Purpose/objectives: To compare the effects of partner-delivered foot reflexology and usual care plus attention on patients' perceived pain and anxiety.
Design: The experimental pretest/post-test design included patient-partner dyads randomly assigned to an experimental or control group.
Setting: Four hospitals in the southeastern United States.
Sample: 42 experimental and 44 control subjects comprised 86 dyads of patients with metastatic cancer and their partners, representing 16 different types of cancer; 23% of patients had lung cancer, followed by breast, colorectal, and head and neck cancer and lymphoma. The subjects had a mean age of 58.3 years, 51% were female, 66% had a high school education or less, and 58% were Caucasian, 40% were African American, and 1% were Filipino.
Methods: The intervention included a 15- to 30-minute teaching session on foot reflexology to the partner by a certified reflexologist, an optional 15- to 30-minute foot reflexology session for the partner, and a 30-minute, partner-delivered foot reflexology intervention for the patient.
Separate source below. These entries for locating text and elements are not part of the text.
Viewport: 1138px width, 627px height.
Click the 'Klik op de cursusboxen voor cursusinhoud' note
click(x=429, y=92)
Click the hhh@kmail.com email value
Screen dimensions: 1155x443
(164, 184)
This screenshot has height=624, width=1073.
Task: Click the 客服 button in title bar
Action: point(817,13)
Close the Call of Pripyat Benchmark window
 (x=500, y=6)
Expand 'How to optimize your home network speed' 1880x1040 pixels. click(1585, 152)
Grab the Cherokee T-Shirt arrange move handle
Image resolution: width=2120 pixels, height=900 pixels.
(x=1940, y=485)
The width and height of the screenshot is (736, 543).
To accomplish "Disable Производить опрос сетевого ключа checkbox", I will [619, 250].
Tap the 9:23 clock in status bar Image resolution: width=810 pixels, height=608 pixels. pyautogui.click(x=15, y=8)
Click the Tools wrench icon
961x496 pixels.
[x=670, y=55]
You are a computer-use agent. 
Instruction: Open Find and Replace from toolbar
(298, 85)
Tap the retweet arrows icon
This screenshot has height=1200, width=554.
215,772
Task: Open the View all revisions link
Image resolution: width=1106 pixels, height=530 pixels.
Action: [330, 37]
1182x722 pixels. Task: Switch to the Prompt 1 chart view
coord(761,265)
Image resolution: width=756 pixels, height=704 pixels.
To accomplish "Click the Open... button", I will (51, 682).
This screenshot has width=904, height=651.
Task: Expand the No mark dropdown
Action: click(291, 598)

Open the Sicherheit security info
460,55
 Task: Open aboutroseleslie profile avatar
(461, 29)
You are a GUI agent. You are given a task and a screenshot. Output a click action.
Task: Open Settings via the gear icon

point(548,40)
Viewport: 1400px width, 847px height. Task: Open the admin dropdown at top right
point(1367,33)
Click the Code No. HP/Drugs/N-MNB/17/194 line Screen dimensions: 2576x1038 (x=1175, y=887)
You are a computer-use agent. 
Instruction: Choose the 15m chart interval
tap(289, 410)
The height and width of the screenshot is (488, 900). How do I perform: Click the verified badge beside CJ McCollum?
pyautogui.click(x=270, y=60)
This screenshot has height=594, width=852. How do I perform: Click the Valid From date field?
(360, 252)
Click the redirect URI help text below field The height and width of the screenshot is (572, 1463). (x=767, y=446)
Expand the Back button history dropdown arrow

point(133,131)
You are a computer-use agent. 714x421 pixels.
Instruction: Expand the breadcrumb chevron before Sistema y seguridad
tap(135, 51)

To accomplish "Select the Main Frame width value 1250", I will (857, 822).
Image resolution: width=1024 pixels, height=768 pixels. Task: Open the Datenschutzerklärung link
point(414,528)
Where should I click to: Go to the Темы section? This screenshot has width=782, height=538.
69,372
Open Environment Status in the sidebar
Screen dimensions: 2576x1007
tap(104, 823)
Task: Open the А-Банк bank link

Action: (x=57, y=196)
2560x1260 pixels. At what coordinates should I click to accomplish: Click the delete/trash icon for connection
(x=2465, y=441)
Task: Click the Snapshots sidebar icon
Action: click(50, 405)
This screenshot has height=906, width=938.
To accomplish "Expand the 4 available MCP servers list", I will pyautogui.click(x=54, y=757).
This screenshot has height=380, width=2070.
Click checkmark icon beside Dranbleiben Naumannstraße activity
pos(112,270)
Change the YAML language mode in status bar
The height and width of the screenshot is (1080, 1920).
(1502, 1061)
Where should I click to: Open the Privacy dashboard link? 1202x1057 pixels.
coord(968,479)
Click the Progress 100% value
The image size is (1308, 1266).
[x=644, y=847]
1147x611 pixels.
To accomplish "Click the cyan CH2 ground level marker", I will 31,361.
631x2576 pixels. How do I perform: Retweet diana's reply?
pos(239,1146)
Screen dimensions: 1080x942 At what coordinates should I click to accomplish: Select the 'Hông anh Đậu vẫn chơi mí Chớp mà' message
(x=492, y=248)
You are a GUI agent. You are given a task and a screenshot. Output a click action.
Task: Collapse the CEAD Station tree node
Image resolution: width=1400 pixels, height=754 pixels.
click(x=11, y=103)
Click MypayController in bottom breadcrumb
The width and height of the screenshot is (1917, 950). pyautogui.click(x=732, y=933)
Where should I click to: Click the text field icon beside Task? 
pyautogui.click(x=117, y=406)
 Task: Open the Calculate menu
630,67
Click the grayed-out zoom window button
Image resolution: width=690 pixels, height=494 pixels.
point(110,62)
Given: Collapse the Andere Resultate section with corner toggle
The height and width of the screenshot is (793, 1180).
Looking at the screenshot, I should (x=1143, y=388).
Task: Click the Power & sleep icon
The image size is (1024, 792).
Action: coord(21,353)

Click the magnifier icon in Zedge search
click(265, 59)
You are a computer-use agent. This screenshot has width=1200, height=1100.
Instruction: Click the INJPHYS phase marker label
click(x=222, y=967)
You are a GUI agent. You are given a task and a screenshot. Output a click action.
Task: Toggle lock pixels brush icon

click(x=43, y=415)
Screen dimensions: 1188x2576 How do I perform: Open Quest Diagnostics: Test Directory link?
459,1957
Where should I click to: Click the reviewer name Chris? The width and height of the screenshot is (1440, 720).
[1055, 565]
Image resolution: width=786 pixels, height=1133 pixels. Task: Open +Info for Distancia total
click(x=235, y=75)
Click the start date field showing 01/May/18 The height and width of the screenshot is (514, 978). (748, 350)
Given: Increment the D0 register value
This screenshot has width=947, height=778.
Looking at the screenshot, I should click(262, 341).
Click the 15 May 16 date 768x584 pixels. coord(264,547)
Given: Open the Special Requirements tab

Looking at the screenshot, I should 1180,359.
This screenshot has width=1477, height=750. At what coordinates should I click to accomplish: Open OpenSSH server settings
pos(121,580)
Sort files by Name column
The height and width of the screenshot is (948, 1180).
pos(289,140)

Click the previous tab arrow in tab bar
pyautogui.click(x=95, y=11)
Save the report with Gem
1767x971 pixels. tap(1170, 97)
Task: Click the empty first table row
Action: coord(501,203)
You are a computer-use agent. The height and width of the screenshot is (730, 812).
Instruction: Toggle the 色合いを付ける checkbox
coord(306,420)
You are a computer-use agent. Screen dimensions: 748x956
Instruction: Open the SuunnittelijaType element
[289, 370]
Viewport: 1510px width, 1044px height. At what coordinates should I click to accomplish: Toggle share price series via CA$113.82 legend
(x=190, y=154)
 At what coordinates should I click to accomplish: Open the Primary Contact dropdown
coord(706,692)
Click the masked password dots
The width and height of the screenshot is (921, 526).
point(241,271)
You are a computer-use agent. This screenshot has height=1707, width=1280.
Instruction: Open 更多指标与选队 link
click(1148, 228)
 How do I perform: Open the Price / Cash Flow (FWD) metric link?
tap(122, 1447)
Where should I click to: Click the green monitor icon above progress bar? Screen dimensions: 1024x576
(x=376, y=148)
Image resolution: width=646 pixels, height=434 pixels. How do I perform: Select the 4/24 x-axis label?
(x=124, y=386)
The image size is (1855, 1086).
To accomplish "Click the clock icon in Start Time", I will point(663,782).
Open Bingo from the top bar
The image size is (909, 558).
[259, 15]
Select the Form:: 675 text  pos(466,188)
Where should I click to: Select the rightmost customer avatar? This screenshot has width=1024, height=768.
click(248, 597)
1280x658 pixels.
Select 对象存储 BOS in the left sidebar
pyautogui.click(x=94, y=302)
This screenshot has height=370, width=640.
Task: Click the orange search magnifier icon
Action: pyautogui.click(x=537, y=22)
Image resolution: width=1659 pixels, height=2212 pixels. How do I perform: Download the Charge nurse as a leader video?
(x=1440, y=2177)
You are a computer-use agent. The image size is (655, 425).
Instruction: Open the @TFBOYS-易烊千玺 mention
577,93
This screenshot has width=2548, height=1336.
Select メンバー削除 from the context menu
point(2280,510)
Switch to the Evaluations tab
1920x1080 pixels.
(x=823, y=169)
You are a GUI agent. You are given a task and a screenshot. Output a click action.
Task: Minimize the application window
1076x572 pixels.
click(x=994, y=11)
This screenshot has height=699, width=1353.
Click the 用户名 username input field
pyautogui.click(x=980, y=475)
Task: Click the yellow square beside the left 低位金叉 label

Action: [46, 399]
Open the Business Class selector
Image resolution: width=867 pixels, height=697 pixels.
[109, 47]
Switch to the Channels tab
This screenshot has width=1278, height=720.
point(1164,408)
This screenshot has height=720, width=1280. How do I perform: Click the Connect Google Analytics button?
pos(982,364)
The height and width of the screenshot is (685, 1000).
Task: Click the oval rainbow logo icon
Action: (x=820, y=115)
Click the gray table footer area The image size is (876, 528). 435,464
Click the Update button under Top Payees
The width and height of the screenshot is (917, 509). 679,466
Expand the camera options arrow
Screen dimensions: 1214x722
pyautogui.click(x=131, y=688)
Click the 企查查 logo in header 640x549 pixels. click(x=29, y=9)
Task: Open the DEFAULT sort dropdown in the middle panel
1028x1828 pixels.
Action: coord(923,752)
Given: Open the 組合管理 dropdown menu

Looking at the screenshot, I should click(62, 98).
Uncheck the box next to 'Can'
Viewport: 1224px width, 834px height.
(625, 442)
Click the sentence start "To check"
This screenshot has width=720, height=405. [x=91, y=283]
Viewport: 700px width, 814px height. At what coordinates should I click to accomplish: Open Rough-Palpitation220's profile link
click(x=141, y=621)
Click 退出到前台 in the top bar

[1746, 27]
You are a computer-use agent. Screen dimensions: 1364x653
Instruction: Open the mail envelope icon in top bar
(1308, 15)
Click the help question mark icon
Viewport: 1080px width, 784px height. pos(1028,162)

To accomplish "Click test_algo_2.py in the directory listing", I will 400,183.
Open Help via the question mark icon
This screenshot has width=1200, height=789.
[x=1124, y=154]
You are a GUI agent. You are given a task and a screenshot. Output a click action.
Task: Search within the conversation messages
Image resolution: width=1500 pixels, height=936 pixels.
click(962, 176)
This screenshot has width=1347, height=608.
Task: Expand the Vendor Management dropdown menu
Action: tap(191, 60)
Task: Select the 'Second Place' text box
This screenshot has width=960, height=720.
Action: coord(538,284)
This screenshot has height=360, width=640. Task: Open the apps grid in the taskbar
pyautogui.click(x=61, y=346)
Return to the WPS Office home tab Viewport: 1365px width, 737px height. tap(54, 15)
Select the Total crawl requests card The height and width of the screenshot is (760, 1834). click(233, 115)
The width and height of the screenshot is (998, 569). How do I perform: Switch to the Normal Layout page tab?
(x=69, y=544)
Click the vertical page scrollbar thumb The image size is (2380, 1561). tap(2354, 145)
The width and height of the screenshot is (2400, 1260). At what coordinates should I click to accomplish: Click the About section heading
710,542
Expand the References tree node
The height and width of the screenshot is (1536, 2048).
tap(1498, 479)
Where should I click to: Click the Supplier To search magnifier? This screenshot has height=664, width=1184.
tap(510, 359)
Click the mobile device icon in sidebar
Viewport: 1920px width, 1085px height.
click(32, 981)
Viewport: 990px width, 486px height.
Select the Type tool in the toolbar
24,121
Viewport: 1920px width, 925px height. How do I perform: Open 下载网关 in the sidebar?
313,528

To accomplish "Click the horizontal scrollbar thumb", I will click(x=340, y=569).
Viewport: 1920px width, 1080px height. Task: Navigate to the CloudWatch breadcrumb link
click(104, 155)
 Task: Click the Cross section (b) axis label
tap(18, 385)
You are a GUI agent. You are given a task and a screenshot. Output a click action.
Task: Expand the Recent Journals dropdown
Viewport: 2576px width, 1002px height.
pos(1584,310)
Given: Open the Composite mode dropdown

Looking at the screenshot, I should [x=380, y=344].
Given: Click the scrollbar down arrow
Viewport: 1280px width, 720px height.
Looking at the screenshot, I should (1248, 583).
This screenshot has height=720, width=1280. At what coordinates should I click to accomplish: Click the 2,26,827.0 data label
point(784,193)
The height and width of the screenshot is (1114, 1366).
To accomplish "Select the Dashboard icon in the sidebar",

The control group received a 30-minute reading session from their partners.
Main research variables: Pain and anxiety.
Findings: Following the initial partner-delivered foot reflexology, patients experienced a significant decrease in pain intensity and anxiety.
Conclusions: A nurse reflexologist taught partners how to perform reflexology on patients with metastatic cancer pain in the hospital, resulting in an immediate decrease in pain intensity and anxiety; minimal changes were seen in the control group, who received usual care plus attention.
Implications for nursing: Hospitals could have qualified professionals offer reflexology as a complementary therapy and teach interested partners the modality.